How to compress an AVAudioPCMBuffer to m4a file format without writing to disk?

Hi,

I'd like to upload audio samples to the OpenAI Whisper API or others that take m4a, mp3, and wav data. I capture from the microphone and perform some basic signal processing to try to filter out non-voice samples and am left with AVAudioPCMBuffer.

It seems there are two approaches:

  1. Use AVAudioConverter to create AVAudioCompressedBuffer in MPEG-4 audio format. I've gotten this working (although I can't verify that the compressed data is valid because I'm unable to export a file with proper MPEG-4 headers).

  2. Use AVAssetWriter, but this writes to disk, which strikes me as inefficient.

Neither of these readily produces a memory buffer with a .m4a file inside.

Am I missing some obvious way to do this? How do people upload compressed audio data to remote endpoints?

I've also explored just trying to create my own MPEG-4 compliant header but I was unable to produce a valid file.

Thanks,

-- B.

Replies

I just had a quick glance at the OpenAI Whisper API - the translation and transcription endpoints expect a file, not a stream. Your path of least resistance is likely to be to create a RAM disk using hdiutil. hth, Stuart

  • Thank you! Will look into that! They do indeed expect a file. That is why I was hoping there was a way to simply write the file data to memory. Theoretically, it's possible to wrap the data output by AVAudioConverter in the appropriate headers but that's a fairly deep rabbit hole I spent a few hours going down without being able to produce a functioning m4a file.

    I did not know about hdiutil and will look into this. A RAM disk would probably work!

Add a Comment

Oh gosh, I forgot to say explicitly (although I did tag it) that this is iOS. Just realized that RAM disks aren't an option there. There really isn't any API for producing asset files in memory?

use AudioToolBox' API :AudioConverterFillComplexBuffer() it can convert pcm buffer to any other compressed audio format.

# Saved entries:
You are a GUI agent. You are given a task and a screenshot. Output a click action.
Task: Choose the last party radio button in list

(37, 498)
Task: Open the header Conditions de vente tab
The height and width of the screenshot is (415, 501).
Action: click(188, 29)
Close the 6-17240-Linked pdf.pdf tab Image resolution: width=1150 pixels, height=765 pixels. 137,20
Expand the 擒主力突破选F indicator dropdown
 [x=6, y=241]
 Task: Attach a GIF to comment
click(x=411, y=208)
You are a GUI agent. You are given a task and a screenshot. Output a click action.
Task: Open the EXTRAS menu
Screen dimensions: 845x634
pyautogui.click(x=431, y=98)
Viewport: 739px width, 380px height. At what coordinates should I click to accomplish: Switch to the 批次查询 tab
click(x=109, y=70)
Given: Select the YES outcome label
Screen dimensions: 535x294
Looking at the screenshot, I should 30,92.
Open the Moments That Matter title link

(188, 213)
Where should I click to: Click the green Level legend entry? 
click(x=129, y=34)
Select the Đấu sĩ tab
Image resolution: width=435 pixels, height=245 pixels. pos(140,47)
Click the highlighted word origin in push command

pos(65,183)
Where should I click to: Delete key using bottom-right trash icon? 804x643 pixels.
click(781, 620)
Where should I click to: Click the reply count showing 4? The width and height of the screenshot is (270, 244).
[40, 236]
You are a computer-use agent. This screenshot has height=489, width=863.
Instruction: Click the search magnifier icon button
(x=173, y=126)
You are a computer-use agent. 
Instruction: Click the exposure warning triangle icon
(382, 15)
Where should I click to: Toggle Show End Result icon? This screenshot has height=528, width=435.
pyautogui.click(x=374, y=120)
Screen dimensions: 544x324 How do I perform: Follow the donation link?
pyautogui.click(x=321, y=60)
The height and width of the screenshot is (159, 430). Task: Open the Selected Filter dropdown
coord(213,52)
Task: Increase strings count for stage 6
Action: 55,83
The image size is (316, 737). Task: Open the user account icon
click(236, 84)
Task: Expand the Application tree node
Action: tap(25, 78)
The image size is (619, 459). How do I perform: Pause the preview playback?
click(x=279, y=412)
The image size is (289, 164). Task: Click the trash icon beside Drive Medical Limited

# STUDY QUESTIONS:
**A.** In the audio compression thread, which tool does Stuart suggest for creating a RAM disk?
**B.** Echo everything in the audio compression thread from "It seems there" down to "to remote endpoints?".
**C.** Does the audio compression thread support each statement below? Answer yes or no for each, and quote the words from the thread that decide it.
(i) The poster managed to get AVAudioConverter producing an AVAudioCompressedBuffer in MPEG-4 audio format.
(ii) The poster considers AVAssetWriter efficient because it keeps data in memory.
(iii) The poster is working on iOS.

# RESPONSES BY TASK:
**A.** hdiutil

**B.**
It seems there are two approaches:

  1. Use AVAudioConverter to create AVAudioCompressedBuffer in MPEG-4 audio format. I've gotten this working (although I can't verify that the compressed data is valid because I'm unable to export a file with proper MPEG-4 headers).

  2. Use AVAssetWriter, but this writes to disk, which strikes me as inefficient.

Neither of these readily produces a memory buffer with a .m4a file inside.

Am I missing some obvious way to do this? How do people upload compressed audio data to remote endpoints?

**C.**
(i) Yes: "I've gotten this working"
(ii) No: "Use AVAssetWriter, but this writes to disk, which strikes me as inefficient."
(iii) Yes: "this is iOS"